-- WHAT IS REQUIRED --
Look down the entries below and report how many lines hold the string "Given"; write nothing else.

-- THE INPUT --
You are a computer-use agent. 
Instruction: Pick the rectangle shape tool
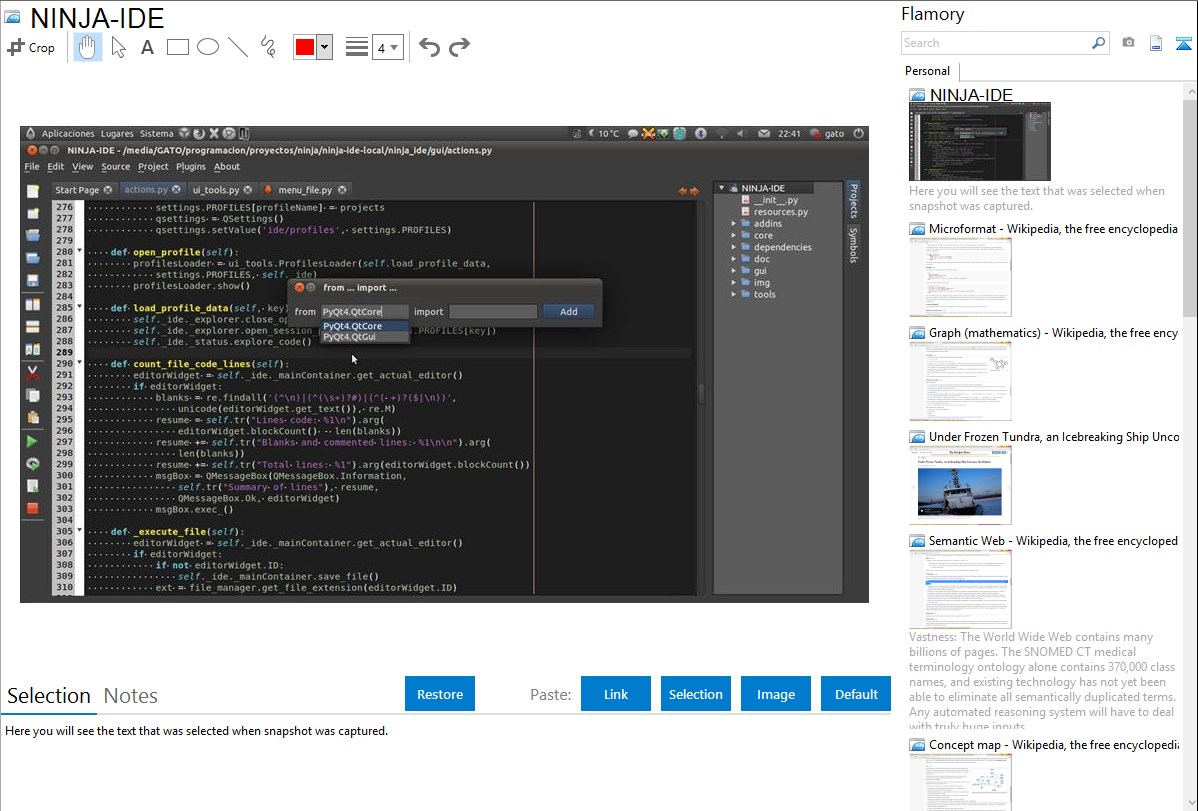(x=177, y=47)
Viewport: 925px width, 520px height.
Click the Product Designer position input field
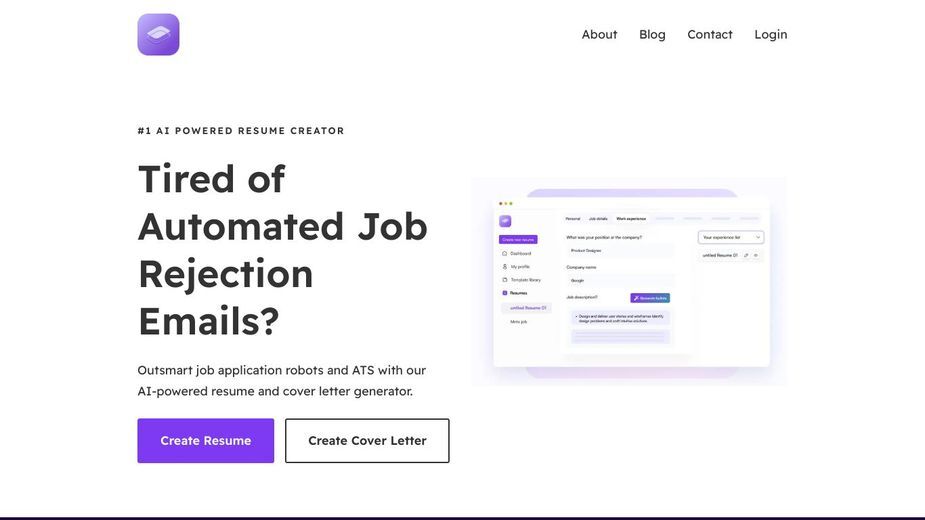[619, 251]
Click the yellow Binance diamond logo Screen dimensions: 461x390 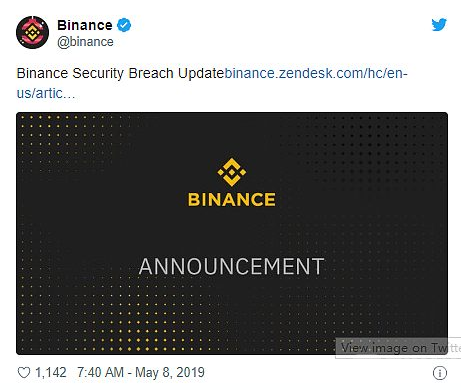232,172
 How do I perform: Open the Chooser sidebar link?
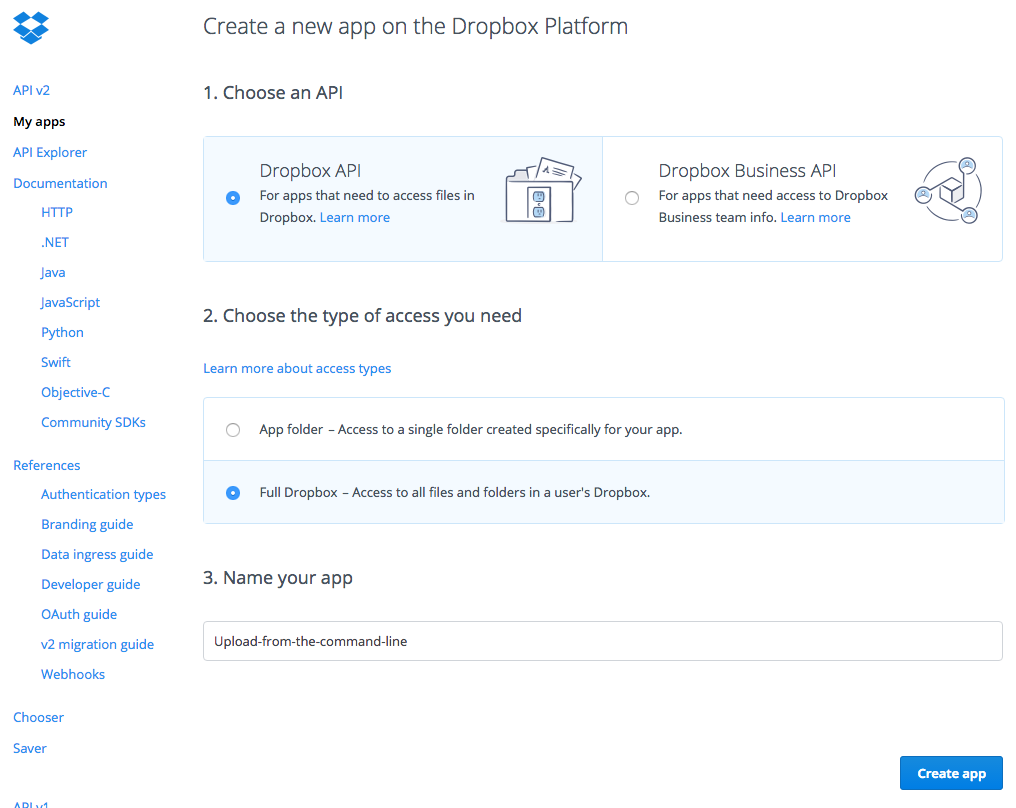click(x=38, y=718)
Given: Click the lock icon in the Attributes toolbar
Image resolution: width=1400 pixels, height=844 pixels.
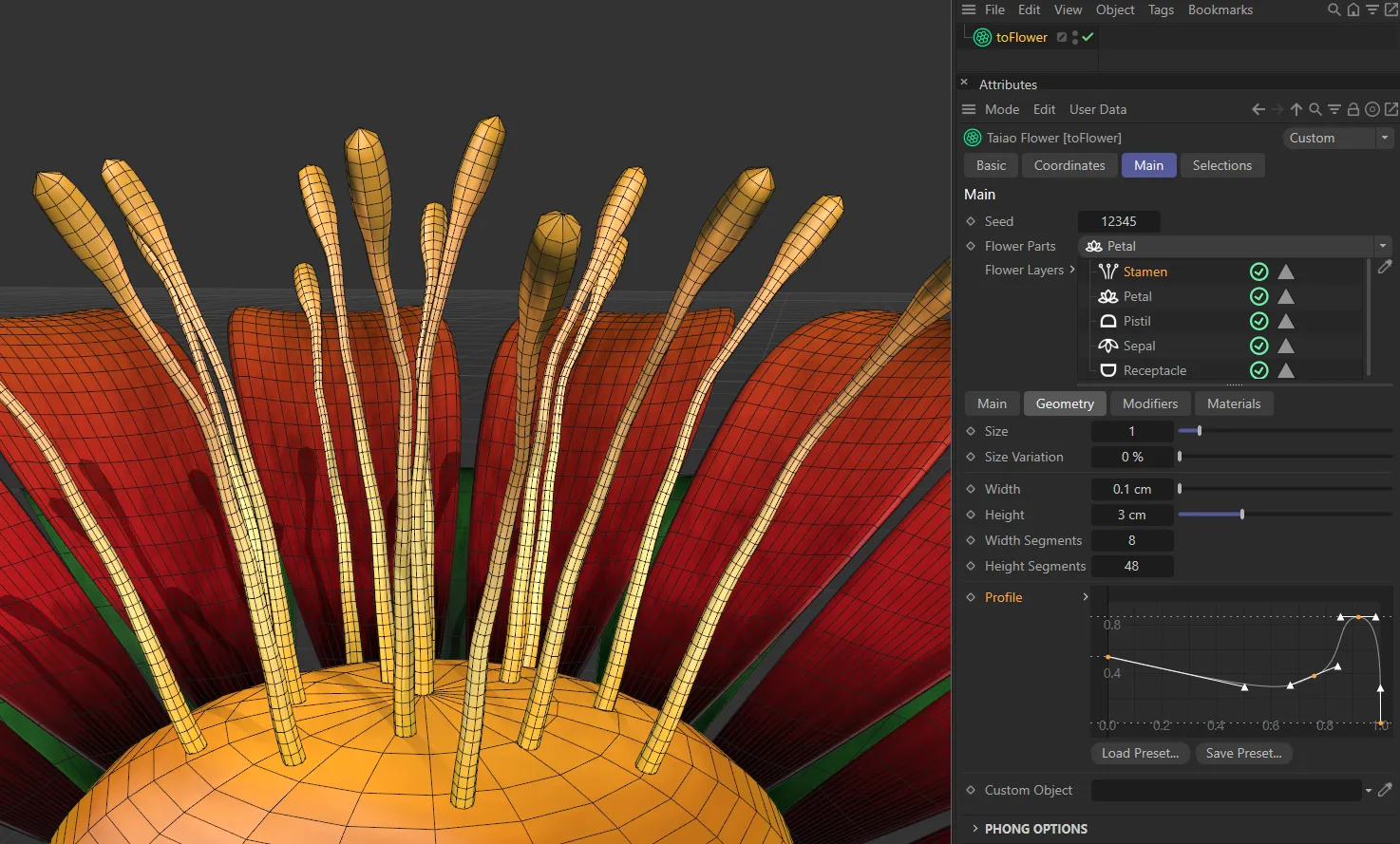Looking at the screenshot, I should [x=1353, y=109].
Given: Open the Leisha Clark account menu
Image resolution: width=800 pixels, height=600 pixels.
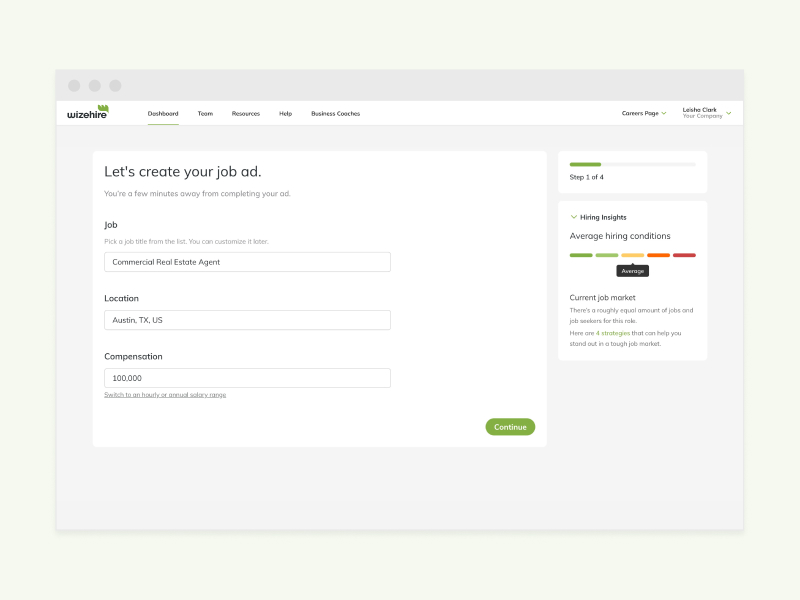Looking at the screenshot, I should click(705, 110).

-- OUTPUT BELOW --
2